The cover of the first edition of the book © wikipedia.org

In the novel the figure of Sergeant Borth seems to have been partly inspired by Capa: in addition to have Hungarian descent, “To him the whole war was a cynical joke, and he considered his job in the war to make people take themselves less seriously.” And it is also true about Borth what Hersey wrote about Capa, “Despite all his inventions and postures, he has, somewhere at his center, a reality.”

Nevertheless, it is likely that not only Capa influenced Hersey, but also Hersey and his book Capa. While we may not know for sure whether Capa read Hersey’s novel, the style and humor of his war memoirs evokes the text of A Bell for Adano in some places, and we can assume that he did not mention the novel only after hearing about it.
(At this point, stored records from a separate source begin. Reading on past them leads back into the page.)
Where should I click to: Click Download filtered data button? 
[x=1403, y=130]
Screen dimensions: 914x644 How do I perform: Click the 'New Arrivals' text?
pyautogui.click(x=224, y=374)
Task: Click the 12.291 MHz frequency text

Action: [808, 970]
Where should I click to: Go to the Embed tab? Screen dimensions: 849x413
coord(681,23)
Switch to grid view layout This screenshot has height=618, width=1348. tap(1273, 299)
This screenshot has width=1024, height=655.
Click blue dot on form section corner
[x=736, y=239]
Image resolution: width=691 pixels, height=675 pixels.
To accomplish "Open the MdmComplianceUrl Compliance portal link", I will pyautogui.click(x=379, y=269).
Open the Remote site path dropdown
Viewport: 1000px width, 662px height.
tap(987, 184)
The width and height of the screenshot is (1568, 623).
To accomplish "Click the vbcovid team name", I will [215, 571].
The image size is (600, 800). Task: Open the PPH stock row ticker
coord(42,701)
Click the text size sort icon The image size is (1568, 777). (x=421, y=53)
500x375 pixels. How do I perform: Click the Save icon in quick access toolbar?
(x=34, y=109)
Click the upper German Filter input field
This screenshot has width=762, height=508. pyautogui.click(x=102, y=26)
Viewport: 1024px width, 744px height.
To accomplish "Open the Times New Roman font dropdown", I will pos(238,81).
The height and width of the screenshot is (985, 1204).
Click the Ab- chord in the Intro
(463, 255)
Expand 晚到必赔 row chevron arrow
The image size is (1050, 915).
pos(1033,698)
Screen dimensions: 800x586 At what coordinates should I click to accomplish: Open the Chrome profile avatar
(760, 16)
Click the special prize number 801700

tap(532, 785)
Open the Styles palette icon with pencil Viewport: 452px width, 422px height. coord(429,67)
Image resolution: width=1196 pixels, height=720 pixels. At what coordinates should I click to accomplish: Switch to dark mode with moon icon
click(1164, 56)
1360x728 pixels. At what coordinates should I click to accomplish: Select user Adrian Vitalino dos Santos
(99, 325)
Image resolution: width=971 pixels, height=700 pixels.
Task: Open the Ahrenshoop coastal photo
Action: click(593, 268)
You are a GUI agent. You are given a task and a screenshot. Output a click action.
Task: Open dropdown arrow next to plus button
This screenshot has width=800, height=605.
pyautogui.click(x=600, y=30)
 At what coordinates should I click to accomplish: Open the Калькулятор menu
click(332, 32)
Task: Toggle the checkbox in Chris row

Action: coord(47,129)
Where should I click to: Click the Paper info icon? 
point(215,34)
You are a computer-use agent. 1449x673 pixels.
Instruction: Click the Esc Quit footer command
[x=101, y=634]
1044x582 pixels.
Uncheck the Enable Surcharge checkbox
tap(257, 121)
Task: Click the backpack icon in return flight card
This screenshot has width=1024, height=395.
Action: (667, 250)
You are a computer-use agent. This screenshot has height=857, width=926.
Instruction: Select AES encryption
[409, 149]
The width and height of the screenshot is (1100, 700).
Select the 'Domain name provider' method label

William Makepeace Thackeray: Vanity Fair

“Capa had stolen books in Moscow to bring along, three detective stories, the Notebooks of Maxim Gorki, Vanity Fair, and a report of the United States Department of Agriculture for 1927. All these books were returned to someone before we left Russia, but I am quite sure they were not returned to their owners”, wrote John Steinbeck in the A Russian Journal, from which we also get to know that (as Myron Davis’s photograph shows) Capa often spent hours in the bathtub reading a newspaper or a book.

Steinbeck mentions only one specific book: the Vanity Fair, a classic by the English writer William Makepeace Thackeray (1811–1863). The novel, written in the late 1840s, gives a satirical description of nineteenth-century English society through the adventures of two young girl, Becky Sharp and Amelia Sedley. We don’t know if Capa read the bulky book during his one-and-a-half-month stay in the Soviet Union, but we can assume he read into Thackeray’s novel (or perhaps he had read it before, and that’s why he chose this book).

Title page to the first issue of the Vanity Fair serial © wikipedia.org

There is neither a photographer nor photography in the Vanity Fair (photography was only invented a few years ago at the time of writing), but the novel’s entertaining social critique may have been close to Capa:
“‘Mr. Crawley, you are intoxicated, as usual,‘ replied his wife. And the next morning, when the rector woke, and called for small beer, she put him in mind of his promise to visit Sir Huddleston Fuddleston, on Saturday, and as he knew he should have a wet night, it was agreed that he might gallop back again in time for church on Sunday morning. Thus it will be seen that the parishioners of Crawley were equally happy in their squire and in their rector.”